• [PROVIDED DATA]:

--- START ---

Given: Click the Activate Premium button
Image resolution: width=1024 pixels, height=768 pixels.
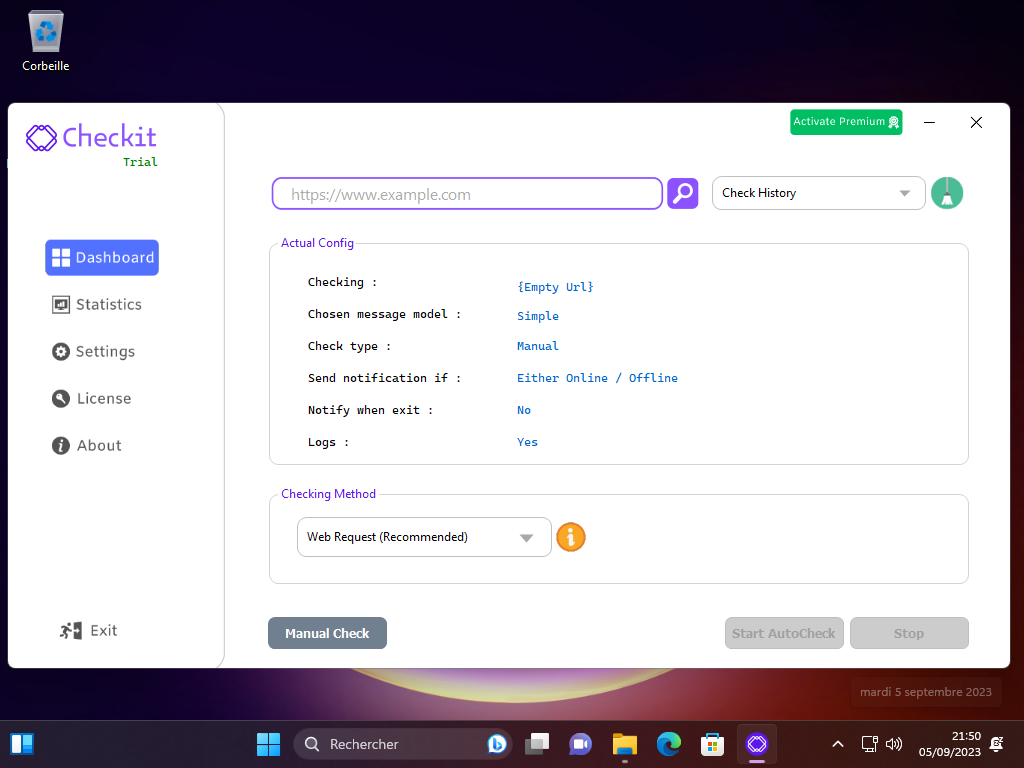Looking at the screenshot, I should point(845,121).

--- END ---
--- START ---

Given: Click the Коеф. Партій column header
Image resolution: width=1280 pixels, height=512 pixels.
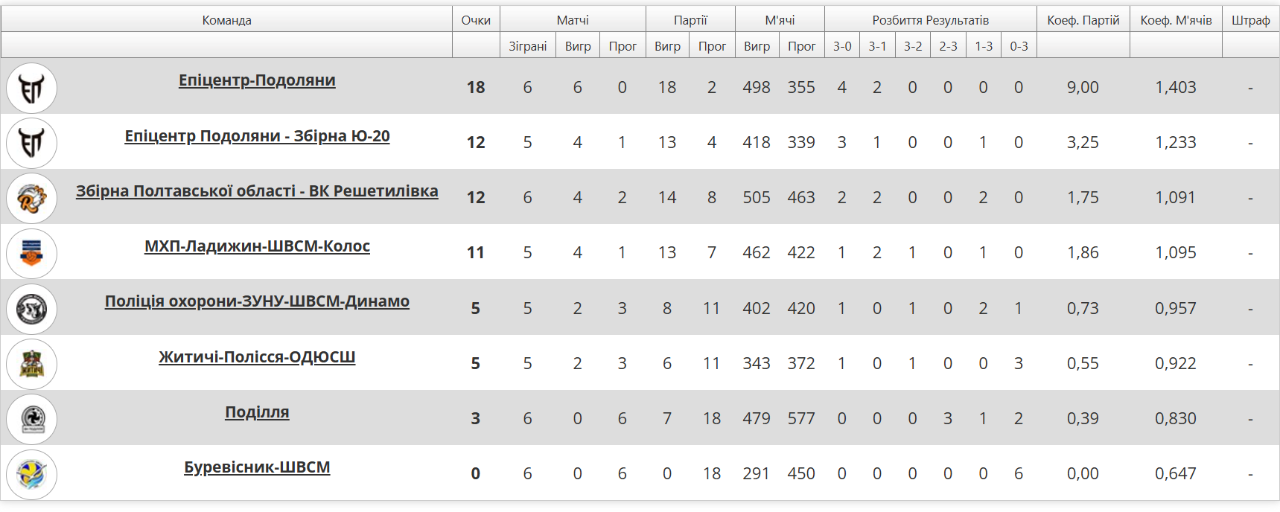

--- END ---

• [WORK REQUIRED]: The answer must be every line of the records that contains the word "Click".

• [RESPONSE AREA]:
Given: Click the Activate Premium button
Given: Click the Коеф. Партій column header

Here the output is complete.